◆ Text for analysis
It’s a good time to be making animated films, enough so that even regular indie filmmakers may want to sit up and take notice. Animation has always been on the cutting edge of film artistry and technology, and in a year that saw innovative use of motion capture, rotoscoping, CGI, and 3D (in documentaries, no less), an animated picture may be indie film’s next big thing.

2011 was also exciting because it gave us a wide open field for cartoons. For over a decade Pixar has dominated feature animation, but there’s now room for newcomers and underdogs to enjoy their place in the sun. Award nominations already reflect this: the five nominees for the Golden Globe’s Best Animated Feature Film prize are fairly straightforward, but the 18 films submitted for Academy Award consideration run the gamut in terms of style, audience, theme, and nationality. (More on that here and here.)

In the spirit of end-of-the-year wrap-ups, here are some of the best and most innovative animated features of 2011. Most of these were completed this year, but I’m including a few that are a couple years old but reached American shores in 2011. I’ll first look at native English-language films, then those from farther abroad.

America and England

The best animated film of the year — and arguably one of the best films of the year in any medium — is Gore Verbinski’s Rango. Besides the dusty and detailed visuals, the crackling dialogue, and John Logan’s intelligent script, Rango reinvents the western more than anything we’ve seen this side of Leone. Verbinski makes the transition into animation deftly and actually elicits a better performance from Johnny Depp than in any of the Pirates of the Caribbean films. Like Robin Williams in Aladdin, Rango could be Depp’s comic masterpiece.

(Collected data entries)
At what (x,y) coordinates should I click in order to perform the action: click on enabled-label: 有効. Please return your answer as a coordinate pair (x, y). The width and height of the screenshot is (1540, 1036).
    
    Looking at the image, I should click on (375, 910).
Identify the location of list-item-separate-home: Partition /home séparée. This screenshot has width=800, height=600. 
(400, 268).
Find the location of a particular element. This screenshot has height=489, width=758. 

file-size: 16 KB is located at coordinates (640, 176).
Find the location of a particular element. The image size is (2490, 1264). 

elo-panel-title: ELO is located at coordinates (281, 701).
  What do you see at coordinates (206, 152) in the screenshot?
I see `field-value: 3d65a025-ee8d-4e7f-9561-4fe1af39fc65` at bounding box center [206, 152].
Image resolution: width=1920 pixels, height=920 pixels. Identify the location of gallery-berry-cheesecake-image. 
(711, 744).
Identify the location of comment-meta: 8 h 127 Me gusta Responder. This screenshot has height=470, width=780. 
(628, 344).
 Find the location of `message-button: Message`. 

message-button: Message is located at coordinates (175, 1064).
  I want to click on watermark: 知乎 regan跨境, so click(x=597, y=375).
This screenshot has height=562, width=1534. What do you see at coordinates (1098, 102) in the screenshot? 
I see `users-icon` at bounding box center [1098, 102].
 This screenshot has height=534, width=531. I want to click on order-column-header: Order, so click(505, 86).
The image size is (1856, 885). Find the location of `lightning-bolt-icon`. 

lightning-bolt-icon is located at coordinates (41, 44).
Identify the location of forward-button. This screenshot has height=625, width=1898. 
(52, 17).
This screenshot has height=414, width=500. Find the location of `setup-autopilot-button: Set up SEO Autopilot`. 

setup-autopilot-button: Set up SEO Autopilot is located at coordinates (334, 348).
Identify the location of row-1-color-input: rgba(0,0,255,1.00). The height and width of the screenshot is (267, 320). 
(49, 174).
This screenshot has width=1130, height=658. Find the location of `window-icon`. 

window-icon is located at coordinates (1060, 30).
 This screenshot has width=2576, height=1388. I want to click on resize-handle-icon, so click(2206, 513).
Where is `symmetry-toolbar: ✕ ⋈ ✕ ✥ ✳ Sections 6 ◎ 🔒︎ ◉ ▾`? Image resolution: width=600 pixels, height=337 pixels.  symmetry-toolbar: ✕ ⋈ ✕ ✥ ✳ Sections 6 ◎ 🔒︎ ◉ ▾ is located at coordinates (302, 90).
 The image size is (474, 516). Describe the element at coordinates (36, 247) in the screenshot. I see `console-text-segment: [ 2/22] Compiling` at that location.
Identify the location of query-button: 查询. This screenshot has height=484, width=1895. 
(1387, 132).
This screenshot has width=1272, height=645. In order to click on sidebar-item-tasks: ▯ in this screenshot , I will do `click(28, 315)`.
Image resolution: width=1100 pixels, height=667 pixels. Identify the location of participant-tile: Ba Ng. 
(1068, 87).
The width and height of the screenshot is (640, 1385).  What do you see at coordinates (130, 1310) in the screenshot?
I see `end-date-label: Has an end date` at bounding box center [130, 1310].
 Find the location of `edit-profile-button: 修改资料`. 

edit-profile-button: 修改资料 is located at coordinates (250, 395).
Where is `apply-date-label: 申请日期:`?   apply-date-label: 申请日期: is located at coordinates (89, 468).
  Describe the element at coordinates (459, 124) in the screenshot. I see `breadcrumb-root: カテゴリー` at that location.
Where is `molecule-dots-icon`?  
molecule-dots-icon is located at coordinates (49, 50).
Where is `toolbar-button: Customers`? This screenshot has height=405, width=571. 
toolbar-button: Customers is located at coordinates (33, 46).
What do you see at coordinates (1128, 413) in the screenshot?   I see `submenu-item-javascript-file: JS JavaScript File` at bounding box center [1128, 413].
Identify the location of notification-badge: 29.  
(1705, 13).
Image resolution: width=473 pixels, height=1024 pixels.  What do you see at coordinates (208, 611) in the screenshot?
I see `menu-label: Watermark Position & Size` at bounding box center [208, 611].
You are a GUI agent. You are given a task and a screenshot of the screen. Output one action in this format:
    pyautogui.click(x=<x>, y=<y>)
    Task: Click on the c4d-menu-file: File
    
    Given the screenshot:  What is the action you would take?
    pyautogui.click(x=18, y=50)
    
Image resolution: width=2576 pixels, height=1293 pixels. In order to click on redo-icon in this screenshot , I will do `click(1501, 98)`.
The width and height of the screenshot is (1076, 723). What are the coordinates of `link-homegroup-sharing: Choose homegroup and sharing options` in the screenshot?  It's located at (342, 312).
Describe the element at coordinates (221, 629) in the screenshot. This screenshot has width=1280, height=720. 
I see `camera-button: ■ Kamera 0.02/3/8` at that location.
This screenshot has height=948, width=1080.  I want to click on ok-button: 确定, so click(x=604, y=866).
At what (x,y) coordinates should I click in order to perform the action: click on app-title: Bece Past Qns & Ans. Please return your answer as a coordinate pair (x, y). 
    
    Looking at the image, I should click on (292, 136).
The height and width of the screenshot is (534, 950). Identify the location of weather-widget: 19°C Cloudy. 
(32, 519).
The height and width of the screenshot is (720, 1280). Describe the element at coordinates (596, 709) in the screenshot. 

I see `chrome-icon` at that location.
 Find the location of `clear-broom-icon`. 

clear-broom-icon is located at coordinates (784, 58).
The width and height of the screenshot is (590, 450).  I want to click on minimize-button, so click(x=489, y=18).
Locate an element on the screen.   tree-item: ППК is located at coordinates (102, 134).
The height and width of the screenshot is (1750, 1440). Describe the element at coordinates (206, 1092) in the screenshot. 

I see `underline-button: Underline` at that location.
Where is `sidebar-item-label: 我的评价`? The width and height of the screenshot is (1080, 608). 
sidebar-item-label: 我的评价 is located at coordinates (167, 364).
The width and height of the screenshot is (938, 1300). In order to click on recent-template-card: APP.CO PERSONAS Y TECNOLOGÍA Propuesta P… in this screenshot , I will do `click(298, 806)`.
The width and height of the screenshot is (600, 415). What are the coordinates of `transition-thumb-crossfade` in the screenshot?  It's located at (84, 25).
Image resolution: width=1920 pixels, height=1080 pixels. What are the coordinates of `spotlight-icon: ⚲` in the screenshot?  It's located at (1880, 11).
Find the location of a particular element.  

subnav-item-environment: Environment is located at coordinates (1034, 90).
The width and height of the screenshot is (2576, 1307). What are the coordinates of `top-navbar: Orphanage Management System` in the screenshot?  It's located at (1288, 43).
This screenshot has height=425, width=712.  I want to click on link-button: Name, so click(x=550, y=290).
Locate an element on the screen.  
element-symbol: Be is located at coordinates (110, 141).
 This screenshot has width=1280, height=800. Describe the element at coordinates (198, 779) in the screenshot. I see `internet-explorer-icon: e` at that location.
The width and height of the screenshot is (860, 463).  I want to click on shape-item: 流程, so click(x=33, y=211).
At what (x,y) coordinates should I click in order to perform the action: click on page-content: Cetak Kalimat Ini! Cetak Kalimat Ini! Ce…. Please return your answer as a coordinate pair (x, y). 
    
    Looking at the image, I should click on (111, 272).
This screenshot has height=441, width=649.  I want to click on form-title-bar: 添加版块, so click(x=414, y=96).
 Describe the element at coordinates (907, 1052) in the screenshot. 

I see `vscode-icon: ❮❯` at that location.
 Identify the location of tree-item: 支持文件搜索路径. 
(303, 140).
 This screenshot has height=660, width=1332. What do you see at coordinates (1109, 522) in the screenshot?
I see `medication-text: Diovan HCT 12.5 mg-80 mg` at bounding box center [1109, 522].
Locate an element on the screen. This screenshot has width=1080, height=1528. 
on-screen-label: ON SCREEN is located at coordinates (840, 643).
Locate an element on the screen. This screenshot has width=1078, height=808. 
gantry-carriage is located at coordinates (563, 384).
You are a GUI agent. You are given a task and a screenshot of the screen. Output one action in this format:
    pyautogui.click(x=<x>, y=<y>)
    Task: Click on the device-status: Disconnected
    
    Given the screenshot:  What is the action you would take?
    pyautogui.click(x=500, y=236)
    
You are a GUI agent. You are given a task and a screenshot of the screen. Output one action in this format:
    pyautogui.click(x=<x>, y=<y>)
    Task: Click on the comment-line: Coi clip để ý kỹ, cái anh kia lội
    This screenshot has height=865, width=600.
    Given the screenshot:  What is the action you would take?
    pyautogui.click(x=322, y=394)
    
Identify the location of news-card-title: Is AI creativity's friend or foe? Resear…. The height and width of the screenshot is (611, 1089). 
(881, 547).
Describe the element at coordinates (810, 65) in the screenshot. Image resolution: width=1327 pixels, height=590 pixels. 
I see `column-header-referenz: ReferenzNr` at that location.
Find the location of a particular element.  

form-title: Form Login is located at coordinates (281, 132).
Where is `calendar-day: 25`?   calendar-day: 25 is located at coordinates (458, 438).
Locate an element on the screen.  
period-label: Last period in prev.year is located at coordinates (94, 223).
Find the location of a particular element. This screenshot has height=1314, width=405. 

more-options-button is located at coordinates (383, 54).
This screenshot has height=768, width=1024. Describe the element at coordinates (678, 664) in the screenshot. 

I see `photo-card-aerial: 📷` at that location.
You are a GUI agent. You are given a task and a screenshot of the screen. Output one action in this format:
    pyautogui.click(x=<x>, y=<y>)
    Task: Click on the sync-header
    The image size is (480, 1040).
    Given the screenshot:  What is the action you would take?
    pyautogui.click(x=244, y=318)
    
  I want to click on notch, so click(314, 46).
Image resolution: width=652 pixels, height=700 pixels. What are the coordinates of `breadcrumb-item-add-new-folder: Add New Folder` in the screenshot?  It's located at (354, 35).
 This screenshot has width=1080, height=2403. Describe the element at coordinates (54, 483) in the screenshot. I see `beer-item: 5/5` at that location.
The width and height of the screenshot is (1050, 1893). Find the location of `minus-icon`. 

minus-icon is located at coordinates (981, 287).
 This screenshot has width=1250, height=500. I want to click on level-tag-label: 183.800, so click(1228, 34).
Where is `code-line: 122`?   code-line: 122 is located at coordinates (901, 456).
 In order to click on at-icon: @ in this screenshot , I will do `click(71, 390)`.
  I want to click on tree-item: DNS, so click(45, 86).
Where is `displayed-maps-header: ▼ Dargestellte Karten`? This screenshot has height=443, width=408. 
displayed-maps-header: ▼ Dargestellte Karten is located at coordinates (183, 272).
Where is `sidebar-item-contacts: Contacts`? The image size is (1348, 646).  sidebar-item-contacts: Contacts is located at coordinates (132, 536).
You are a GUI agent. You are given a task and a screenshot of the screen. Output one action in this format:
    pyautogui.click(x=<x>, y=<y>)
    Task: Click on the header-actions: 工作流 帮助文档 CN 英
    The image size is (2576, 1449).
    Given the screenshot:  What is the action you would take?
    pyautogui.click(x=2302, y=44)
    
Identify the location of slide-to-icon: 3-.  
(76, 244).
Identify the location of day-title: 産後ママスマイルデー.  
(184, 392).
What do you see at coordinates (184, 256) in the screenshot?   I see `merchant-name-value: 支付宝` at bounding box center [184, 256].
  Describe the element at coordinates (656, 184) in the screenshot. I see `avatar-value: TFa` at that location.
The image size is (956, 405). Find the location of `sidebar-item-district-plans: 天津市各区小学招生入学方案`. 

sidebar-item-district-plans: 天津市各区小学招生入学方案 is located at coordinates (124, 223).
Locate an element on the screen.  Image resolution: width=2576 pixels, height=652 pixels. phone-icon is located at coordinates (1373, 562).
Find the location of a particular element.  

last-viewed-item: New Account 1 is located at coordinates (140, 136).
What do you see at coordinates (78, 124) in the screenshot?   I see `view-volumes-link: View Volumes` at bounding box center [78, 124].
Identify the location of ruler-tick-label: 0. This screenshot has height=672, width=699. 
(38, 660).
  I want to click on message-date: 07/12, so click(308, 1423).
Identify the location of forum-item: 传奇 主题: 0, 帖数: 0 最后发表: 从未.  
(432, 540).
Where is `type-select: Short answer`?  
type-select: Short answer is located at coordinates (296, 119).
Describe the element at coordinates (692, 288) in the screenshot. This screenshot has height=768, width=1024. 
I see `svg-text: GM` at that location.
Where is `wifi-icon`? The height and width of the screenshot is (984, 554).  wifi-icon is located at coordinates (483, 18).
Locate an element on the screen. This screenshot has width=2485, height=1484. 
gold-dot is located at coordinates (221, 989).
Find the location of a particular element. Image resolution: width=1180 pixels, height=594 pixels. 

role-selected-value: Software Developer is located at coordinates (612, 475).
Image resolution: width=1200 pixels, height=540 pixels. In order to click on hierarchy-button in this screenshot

◆ Exercise set
**1.** Please take the article on the animated films of 2011 from the words "In the spirit" through the words "Depp’s comic masterpiece." and write that part out again, replacing "animated" with "cartoon".
**2.** Carry on the article about the animated films of 2011 from the point at which it stops.

◆ Answers to the tasks
**1.**
In the spirit of end-of-the-year wrap-ups, here are some of the best and most innovative cartoon features of 2011. Most of these were completed this year, but I’m including a few that are a couple years old but reached American shores in 2011. I’ll first look at native English-language films, then those from farther abroad.

America and England

The best cartoon film of the year — and arguably one of the best films of the year in any medium — is Gore Verbinski’s Rango. Besides the dusty and detailed visuals, the crackling dialogue, and John Logan’s intelligent script, Rango reinvents the western more than anything we’ve seen this side of Leone. Verbinski makes the transition into animation deftly and actually elicits a better performance from Johnny Depp than in any of the Pirates of the Caribbean films. Like Robin Williams in Aladdin, Rango could be Depp’s comic masterpiece.

**2.**
2011 also saw its share of sequels and spin-offs. Another Alvin and the Chipmunks picture might not pique much interest with indie filmmakers, but The Smurfs emerged from a lengthy development hell with a picture that seeks to reinvent the franchise in a snarkier, hipper world than when Peyo first created the Schtroumpfs in 1958. Disney went the other way with its newest Winnie the Pooh film, under the guidance of animation veterans but fairly new directors Stephen J. Anderson and Don Hall. The new Pooh aims past Disney’s recent variants on the franchise — films named after Piglet, Tigger, and even the fictive Heffalump — to A. A. Milne’s original two books. The result still can’t completely please Pooh originalists like myself, but it has a warmth and intelligence that surprised some critics who expected Disney to keep cranking out quota quickies with this property as fast as its animators were able. The passage of time since the first Pooh film in 1977 is evident in things such as voice actor Sterling Holloway’s absence, but by and large the homes around the Hundred Acre Woods are untouched by modernity, making this a safe and welcome film for parents to take their children to.

DreamWorks also worked to keep two of its most successful franchises alive with Kung Fu Panda 2 and the Shrek “prequel” Puss in Boots. Neither film does much to mess with a previously successful formula, but the new Panda moves into darker territory, setting the property up for a third film and–following the Penguins of Madagascar — television series. Puss in Boots was likewise as expected: a satirical swashbuckler that gives a popular sidekick the spotlight, reuniting Antonio Banderas and Salma Hayek in a fun film that parents can enjoy watching alongside their kids.

Two original films worthy of mention are Twentieth Century Fox’s Rio and Aardman’s new CGI project Arthur Christmas. Rio, a fish-out-of-water tale about an exotic bird being rehabilitated in the tropics, is fresh and fun, and Arthur Christmas, which my daughter insists we see this Saturday for our New Year’s Eve filmgoing tradition, has gotten a lot better reviews than Aardman’s previous computer-generated film Flushed Away. With a Golden Globe nomination and strong box office, Aardman is showing they can please with CGI films as much as their traditional stop motion. And it’s nice to see a British Santa for a change.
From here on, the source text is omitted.